MU’s RJI to Collaborate in New Nonprofit News Service
New venture to expand and enhance coverage of religion nationwide
May 19, 2011
Story Contact(s):
Nathan Hurst, hurstn@missouri.edu, 573-882-6217
COLUMBIA, Mo. – A new nonprofit news collaboration with the Missouri School of Journalism and its Reynolds Journalism Institute will work to create models for local religion news sites and expand quality religion news across the globe.
The upcoming June 1, 2011 sale of Religion News Service (RNS) by its for-profit owners, Advance Publications Inc., is part of an innovative new relationship with the University of Missouri-based Religion Newswriters Association and its nonprofit foundation. The collaboration also forges ties between RNS and the University of Missouri School of Journalism and its Reynolds Journalism Institute.
Debra Mason, the executive director of the Religion Newswriters Association and a professor in University of Missouri School of Journalism, will manage the business side of the new nonprofit. The RNS editorial offices will remain in Washington, sharing space with University of Missouri programs at the National Press Building.
Mason says RNS subscribers can expect to receive even more of the quality religion coverage that has made RNS the most trusted source of religion news for the nation’s daily newspapers, religious publications and websites. She believes this acquisition will help improve coverage of important issues within society.
“Beliefs motivate people in key aspects of their lives, yet most small and mid-sized media markets have abandoned coverage of religion,” Mason said. “We seek to seed communities with knowledgeable religion journalists, showcase RNS’ terrific coverage and build on existing social networks to create a robust and economically viable model for local religion news.”
The project includes creating up to 20 local or regional religion sites across the United States. Mason said one of those local religion news hubs will be based in Columbia.
The research capabilities, entrepreneurial activities and media collaborations of the University of Missouri-based Reynolds Journalism Institute, as well as the interdisciplinary Center on Religion and the Professions, will collaborate with RNS as it moves forward.
A three-year grant totaling nearly $3.5 million from the Indianapolis-based Lilly Endowment Inc., will help transition RNS to nonprofit status, expand its online presence and launch the community religion websites.

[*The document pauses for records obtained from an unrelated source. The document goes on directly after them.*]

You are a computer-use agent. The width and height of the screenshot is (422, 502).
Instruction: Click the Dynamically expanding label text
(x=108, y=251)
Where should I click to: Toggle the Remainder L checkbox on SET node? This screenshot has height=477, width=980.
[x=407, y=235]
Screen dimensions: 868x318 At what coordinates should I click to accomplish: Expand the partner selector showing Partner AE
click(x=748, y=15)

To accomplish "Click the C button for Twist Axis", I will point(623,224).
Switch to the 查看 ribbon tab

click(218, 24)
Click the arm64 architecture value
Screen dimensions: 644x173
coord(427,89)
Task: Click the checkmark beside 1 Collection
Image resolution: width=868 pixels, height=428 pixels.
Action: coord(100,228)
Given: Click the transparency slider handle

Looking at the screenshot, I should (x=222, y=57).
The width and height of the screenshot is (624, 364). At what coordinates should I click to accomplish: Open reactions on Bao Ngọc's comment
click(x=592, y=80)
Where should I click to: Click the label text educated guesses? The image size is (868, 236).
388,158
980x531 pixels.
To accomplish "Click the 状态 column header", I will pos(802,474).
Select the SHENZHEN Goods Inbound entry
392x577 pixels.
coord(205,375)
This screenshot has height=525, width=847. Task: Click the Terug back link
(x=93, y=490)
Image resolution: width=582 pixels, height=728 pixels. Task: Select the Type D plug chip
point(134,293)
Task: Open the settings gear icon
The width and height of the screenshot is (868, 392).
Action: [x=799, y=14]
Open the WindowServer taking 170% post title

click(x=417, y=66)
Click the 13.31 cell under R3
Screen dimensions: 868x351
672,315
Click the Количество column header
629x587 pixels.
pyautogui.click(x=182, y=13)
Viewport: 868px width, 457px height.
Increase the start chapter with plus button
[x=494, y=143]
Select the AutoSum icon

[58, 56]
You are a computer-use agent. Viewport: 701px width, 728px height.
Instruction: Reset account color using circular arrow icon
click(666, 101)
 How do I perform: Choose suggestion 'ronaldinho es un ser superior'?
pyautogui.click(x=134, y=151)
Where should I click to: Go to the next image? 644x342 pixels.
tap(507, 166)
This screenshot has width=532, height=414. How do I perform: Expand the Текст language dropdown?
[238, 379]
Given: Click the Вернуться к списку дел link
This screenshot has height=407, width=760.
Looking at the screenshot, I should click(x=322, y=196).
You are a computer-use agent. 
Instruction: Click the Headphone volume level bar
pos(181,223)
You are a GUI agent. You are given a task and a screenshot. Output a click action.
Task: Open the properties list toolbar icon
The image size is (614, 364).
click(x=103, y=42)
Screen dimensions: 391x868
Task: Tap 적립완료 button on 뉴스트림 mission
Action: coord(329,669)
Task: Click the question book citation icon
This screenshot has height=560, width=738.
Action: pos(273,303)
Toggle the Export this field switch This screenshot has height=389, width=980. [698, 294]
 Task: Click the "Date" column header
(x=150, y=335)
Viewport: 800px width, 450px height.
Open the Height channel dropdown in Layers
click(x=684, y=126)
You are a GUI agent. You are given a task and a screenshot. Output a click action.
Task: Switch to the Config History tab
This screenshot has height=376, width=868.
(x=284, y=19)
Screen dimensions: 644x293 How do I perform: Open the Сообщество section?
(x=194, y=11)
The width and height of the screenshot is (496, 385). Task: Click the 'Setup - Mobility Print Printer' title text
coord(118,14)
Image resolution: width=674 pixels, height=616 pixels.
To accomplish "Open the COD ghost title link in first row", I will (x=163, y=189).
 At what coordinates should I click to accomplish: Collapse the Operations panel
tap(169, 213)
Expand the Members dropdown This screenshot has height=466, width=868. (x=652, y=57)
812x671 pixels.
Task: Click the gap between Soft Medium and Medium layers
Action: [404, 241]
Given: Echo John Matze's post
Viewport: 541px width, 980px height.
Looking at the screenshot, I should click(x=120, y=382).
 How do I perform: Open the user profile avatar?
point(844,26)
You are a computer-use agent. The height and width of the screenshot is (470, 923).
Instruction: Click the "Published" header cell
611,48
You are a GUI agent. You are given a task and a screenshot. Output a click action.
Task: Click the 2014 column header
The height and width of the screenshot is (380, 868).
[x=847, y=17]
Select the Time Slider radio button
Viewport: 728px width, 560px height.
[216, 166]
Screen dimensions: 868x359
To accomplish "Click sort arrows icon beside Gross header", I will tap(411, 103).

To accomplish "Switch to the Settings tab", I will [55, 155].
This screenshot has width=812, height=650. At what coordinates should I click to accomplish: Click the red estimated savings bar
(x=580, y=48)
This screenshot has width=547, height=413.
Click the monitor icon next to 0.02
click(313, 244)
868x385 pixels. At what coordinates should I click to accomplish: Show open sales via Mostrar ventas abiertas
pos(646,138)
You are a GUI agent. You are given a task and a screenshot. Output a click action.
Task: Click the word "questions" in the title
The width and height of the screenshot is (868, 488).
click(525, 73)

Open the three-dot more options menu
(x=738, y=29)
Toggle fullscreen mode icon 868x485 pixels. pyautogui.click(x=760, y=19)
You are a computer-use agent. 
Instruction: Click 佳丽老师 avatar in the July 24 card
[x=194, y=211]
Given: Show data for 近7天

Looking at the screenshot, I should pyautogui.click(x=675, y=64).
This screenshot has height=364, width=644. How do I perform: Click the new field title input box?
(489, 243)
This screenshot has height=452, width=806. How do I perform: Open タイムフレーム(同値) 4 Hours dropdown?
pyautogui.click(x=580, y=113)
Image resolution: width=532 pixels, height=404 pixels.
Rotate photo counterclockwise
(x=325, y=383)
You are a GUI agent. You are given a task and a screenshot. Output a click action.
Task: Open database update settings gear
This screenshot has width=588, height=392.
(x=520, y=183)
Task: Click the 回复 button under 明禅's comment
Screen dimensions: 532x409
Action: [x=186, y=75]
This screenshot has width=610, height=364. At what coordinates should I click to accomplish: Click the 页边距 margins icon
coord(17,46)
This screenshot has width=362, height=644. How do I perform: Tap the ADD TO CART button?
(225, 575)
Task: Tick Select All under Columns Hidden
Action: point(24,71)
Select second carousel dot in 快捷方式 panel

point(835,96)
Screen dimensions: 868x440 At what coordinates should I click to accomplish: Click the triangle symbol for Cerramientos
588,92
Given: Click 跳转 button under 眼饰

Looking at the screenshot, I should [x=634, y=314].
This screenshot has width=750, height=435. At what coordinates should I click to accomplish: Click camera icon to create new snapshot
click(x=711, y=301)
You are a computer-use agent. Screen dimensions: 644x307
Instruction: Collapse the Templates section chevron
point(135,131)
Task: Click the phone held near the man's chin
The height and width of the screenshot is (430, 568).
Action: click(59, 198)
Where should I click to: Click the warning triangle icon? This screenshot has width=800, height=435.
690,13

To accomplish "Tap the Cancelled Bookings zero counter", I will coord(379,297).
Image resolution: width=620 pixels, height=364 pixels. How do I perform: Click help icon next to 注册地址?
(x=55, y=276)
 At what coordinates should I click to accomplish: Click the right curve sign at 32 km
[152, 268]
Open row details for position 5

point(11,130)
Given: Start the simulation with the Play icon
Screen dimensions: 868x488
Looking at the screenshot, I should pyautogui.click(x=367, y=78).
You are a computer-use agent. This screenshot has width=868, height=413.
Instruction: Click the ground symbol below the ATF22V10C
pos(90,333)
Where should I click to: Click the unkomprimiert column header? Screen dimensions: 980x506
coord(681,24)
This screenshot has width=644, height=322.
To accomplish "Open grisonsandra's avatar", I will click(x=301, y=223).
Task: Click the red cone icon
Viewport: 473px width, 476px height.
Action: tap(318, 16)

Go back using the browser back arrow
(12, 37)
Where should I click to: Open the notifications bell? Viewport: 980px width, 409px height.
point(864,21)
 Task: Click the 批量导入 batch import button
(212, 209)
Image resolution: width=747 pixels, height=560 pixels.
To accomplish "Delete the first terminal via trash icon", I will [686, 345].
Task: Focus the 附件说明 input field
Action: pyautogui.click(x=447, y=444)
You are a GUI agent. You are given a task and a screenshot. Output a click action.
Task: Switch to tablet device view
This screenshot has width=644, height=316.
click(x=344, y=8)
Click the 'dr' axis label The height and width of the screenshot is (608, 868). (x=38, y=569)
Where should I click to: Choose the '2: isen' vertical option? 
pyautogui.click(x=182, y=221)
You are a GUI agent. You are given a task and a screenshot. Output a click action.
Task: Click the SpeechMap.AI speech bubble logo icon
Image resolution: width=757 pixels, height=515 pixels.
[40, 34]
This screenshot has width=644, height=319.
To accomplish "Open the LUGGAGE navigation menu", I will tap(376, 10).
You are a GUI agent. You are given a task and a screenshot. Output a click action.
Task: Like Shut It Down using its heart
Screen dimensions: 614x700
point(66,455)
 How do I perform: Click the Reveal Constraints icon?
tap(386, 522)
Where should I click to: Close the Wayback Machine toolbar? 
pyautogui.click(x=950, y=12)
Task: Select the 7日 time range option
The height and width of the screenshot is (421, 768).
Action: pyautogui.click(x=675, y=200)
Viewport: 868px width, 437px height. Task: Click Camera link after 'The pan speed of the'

“This new venture not only allows us to continue our award-winning religion coverage, but expand it for the 21st century,” said RNS Editor-in-Chief Kevin Eckstrom. “We’re grateful to Lilly Endowment for sharing our vision that we need more, not less, coverage of a subject that is at the heart of so much of our national and global life.”
The Religion Newswriters Foundation (RNF) is a charitable, literary and educational organization founded in 1999 as the supporting foundation to the 62 year-old Religion Newswriters Association. Its mission is to promote excellence in media coverage and in public discourse about religion. With philanthropic support, RNF has created numerous tools and training aimed at improving coverage of religion, including ReligionLink, Lilly Scholarships in Religion, ReligionStylebook.com, and more than 100 training events.
Since 1937, Lilly Endowment, a private philanthropic foundation based in Indianapolis, has focused its grantmaking in the areas of community development, education and religion. The primary aim of its religion grantmaking is to deepen and enrich the religious lives of American Christians, principally by supporting efforts to encourage, support and educate a new generation of talented pastors and to strengthen current pastors in their capacities for excellence in ministry. The Endowment helps congregations be vibrant, healthy communities of faith and encourages efforts that make available and accessible the wisdom of the Christian tradition for contemporary life. The Endowment supports projects that strengthen the contributions that religious ideas, practices, values and institutions make to the common good of society. The Endowment also funds projects designed to promote informed dialogue about religion in American life, generate new knowledge, communicate fresh insights, and renew and sustain vital institutions of American Christianity.
The Donald W. Reynolds Journalism Institute at the University of Missouri works with citizens, journalists and researchers to strengthen democracy through better journalism. RJI seeks out the most exciting new ideas, tests them with real-world experiments, uses social science research to assess their effectiveness, and delivers solutions that citizens and journalists can put to use in their own communities.